Monday, 10 October 2022

October 2022 udate to a 2018 post disussing marine water flow

 It is now October 2022 and the mouth of the St. Lucia estuary is currently open.  but ... there are now even bigger problems, coz the silt that came along for the ride, during the April / May 2022 floods, and stayed behind in problem zones,  is preventing the flood waters from returning to the ocean.



I am not an artist, and can't find somebody to draw a few pics to explain the issue, so let us test my storytelling skills.. and find out if I can tell the rather nasty story around the silt issue in just words...with no images...

Well, the story is all about the SILT and debris that come along with flood waters.

So when water is flowing fast it can pick up stuff and carry that stuff along for the ride. what stuff are we talking about here? Well, any small loose stuff like topsoil, leaves, dead grass, plastic bags, and any wind-blown items. this all ends up in the river.

So not all this stuff ends up at the bottom end of the water flow pattern, which is the ocean. Sea water evaporates, it rains, the rainwater flows back into the sea then the cycle continues. but the debris and stuff carried to the lower end of the water flow cycle is the issue.  this stuff can not be evaporated by the sun, so it just accumulates and accumulates more.   Now the 2017 GEF-funded project which connected the Umfolozi River System to the Northern sections of Lake St. Lucia needs to be very carefully added to the narrative here, coz this nasty crime against the environment was supported with great vigour and pleasure by the IWPA, which had alternative agendas that the iSimangaliso Wetland Park Authority needed to address. 

Removing the natural renewable resources from the local environment would suit these guys (IWPA) very nicely, coz that would bankrupt the local folks, and thus prevent them from acquiring legal assistance during their expulsions from the area,  why? coz t is a world heritage site, so the locals must pack up their bags and leave.   The locals however showed the IWPA a very big toffee, and basically stayed put, and are now indigent and living in a space that should be abounding with nature, but is a rather nasty-looking space where drought has taken its toll, and the environment is in a very bad way.

The fact that the elites operating high-end International tourism businesses from the town / village of St Lucia, see these local folks as "POACHERS" and undesirable is due to the extremely successful public perception management strategies applied by one ANDREW ZALOUMIS as CEO of the IWPA, following instructions from the national tourism bodies... Remember the Transfrontier park Any way let's focus on the mud stuff.

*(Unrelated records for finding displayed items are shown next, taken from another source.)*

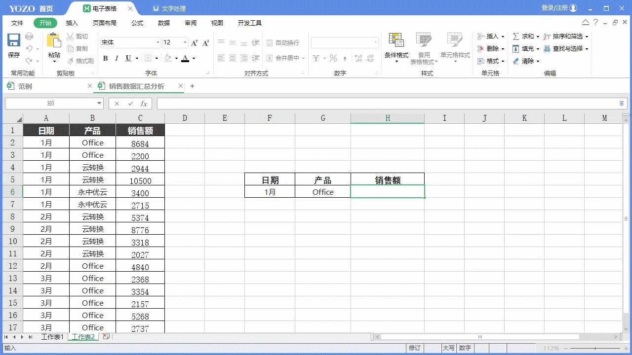Select the Fill (填充) icon
The image size is (632, 355).
[x=515, y=48]
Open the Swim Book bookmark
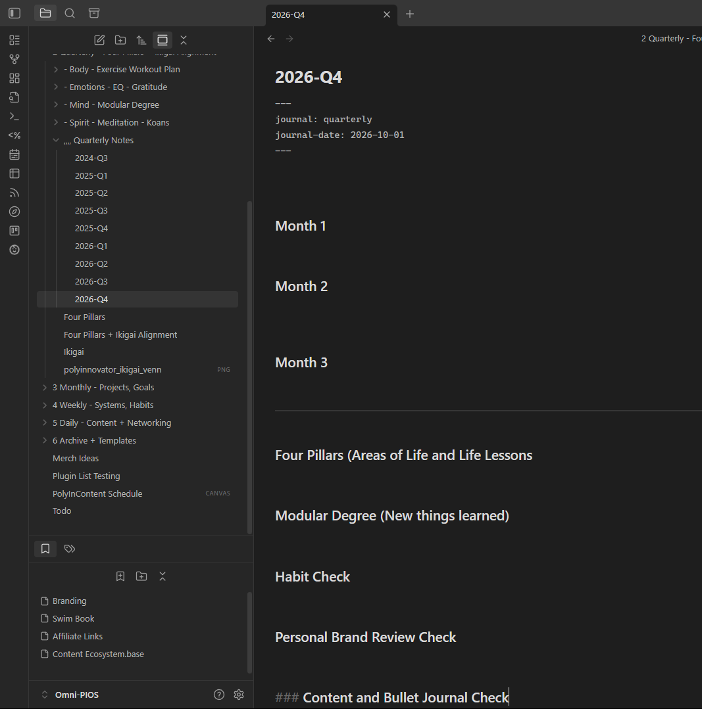 point(73,619)
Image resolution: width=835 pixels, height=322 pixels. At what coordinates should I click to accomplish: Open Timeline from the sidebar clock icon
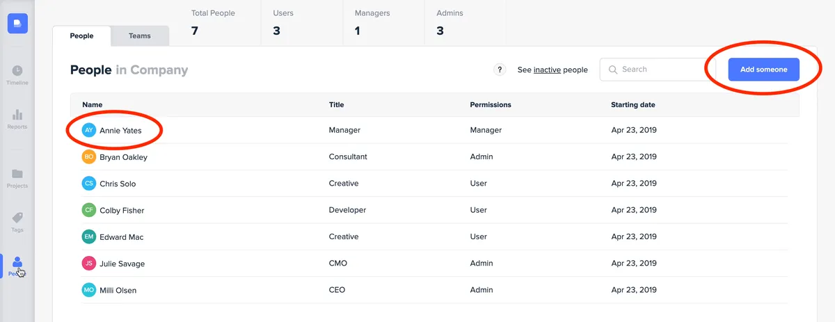[x=17, y=71]
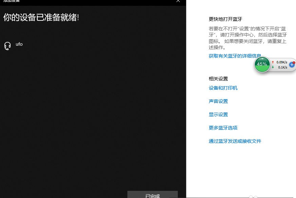Select the ufo Bluetooth device entry
This screenshot has height=198, width=296.
pyautogui.click(x=19, y=44)
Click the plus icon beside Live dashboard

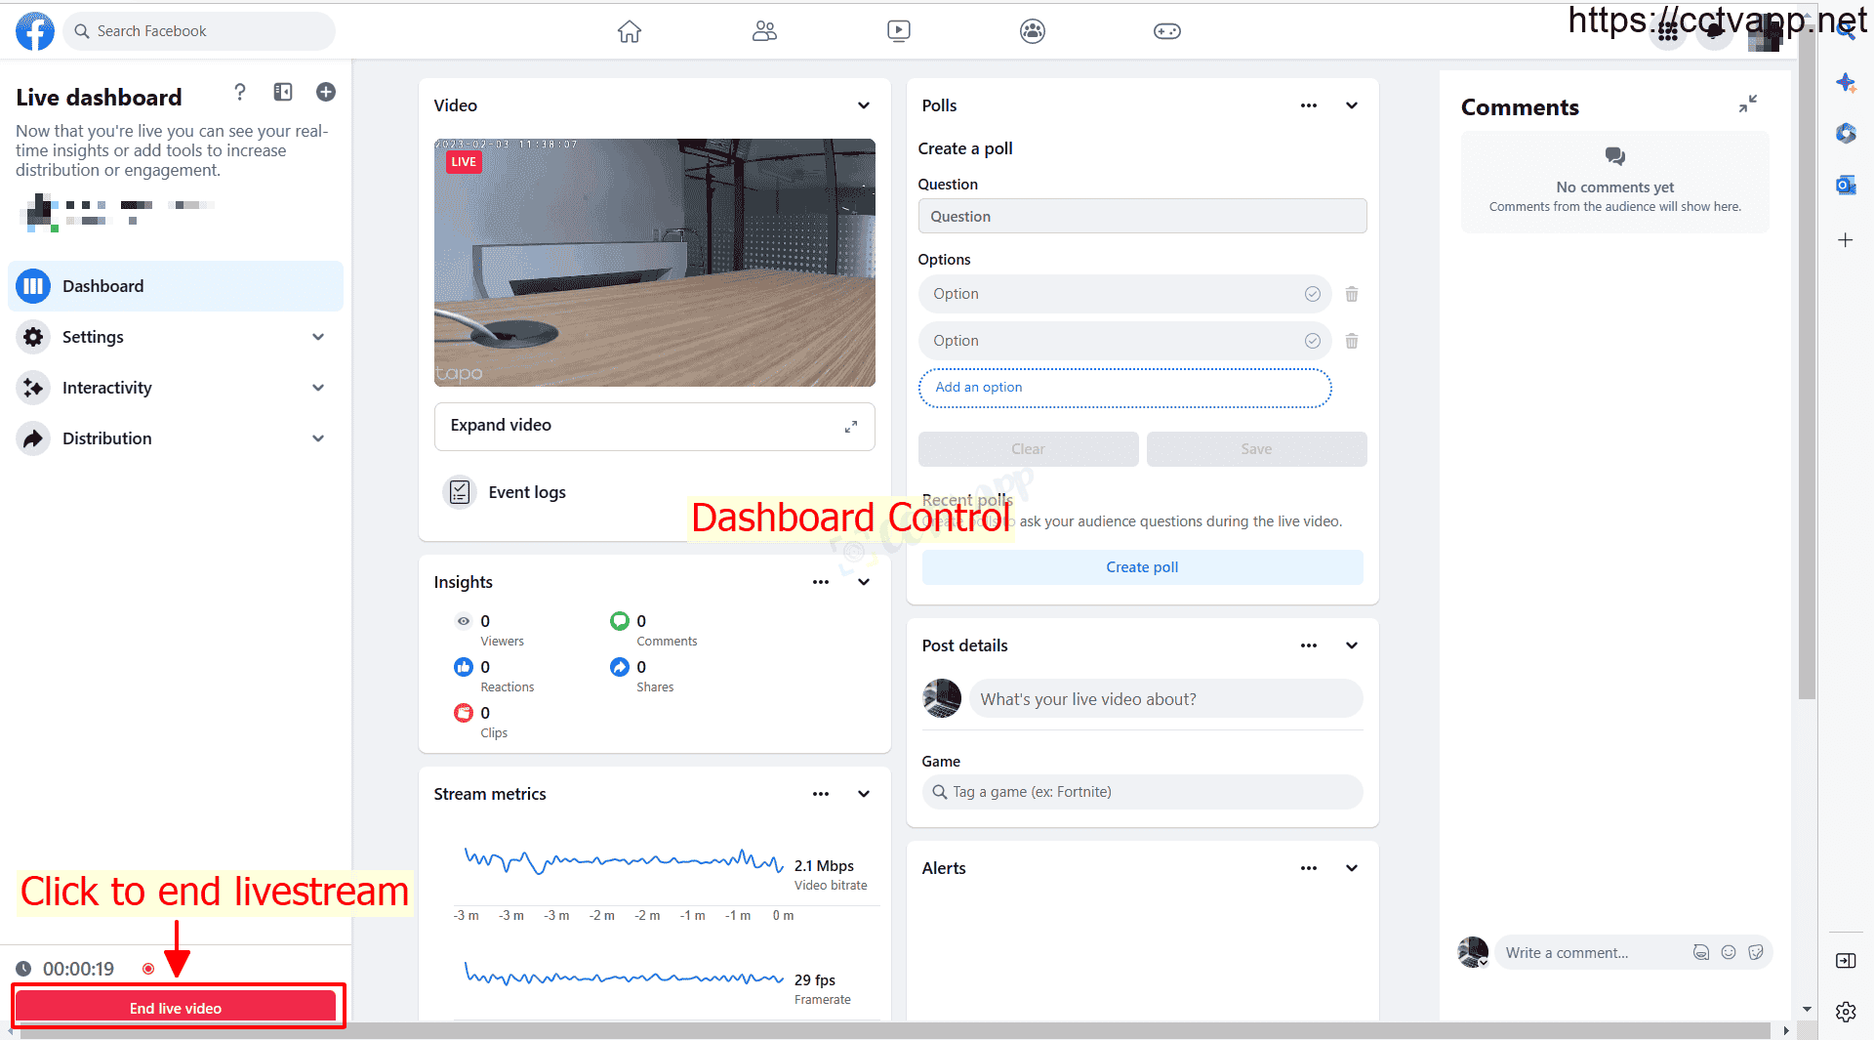pyautogui.click(x=326, y=92)
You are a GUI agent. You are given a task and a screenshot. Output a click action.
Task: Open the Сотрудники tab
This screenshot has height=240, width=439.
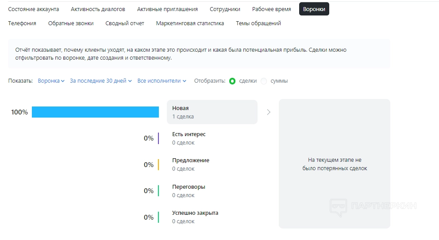pyautogui.click(x=225, y=9)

If water is carrying stuff (SILT) along coz it has some speed, where will this stuff all end up? 

Well, that answer is simple... wherever the water slows down... the slower it gets the more stuff drops out.  Now the issue suddenly becomes where does the water slow down enough to cause dropouts to start happening?

Now the area from the N2  (National Road) to the ocean is rather far, about 25 KM, and with some twists and turns in the Umfolozi River pathway, that ends up at around 30 Km. Within this space, the Umfolozi river floods its banks and starts filling up the Monzi flood plains, the Umfolozi flats, the Sokhulu swamps and Mapelane bogs, but still flows rather strong in the true flow zone. 

the water flowing in the true flow zone of the Umfolozi River soes not actually slow down, and rushes along carrying its silt load all the way, back inalnd through the St. Lucia narrows, coz of the 2017 GEF Project.

This means that the water in the true flow zone is still carrying gross volumes of silt.  During the last few years in the post-2017 GEF project years, this has repeated many times over, with enormous volumes of silt being deposited at the Northern edges of the narrows, where the St. Lucia Narrows join the ST. Lucia lake system, at the lake's most southern tip. 

So the Northern end of the narrows (Fast flowing water) meets the Southern edge of the lake,(Standing water)  and then stops flowing instantly.  This causes the most horrid scenario where the silt just builds a big wall of heavy silt dropouts.  

During flood times the water arrives at this build point shown in the Google Map Below, and this is serious.  coz why? coz the silt carrying water continues to arrive   .. and continues for days, last time in the April / May 2022 floods the water carried on coming for more than 6 weeks... think about that for six weeks !!!!!!


60 seconds in a minute... then

60 minutes in an hour... then

24 hours a day... 

then 7 days a week ...   

for six weeks?   6 whole weeks..?

All this water was carrying silt, and the silt all dropped out where the water slowed down...  the wall that is still there now is a true nasty problem, and we as human beings need to do something, coz we as human beings caused that silt to rnd up in that space. If nature was left to take its own course, this would never have happened. The mouth would have opened, and the silt would have been deposited in the ocean. The ocean is a high-energy zone, and the silt would have been distributed over a very large area, causing minimal negative impacts. The opposite is now true, where the silt has accumulated in a very small area, and now acts as a dam wall keeping the Umfolozi Flood waters within the Lake St. Lucia system.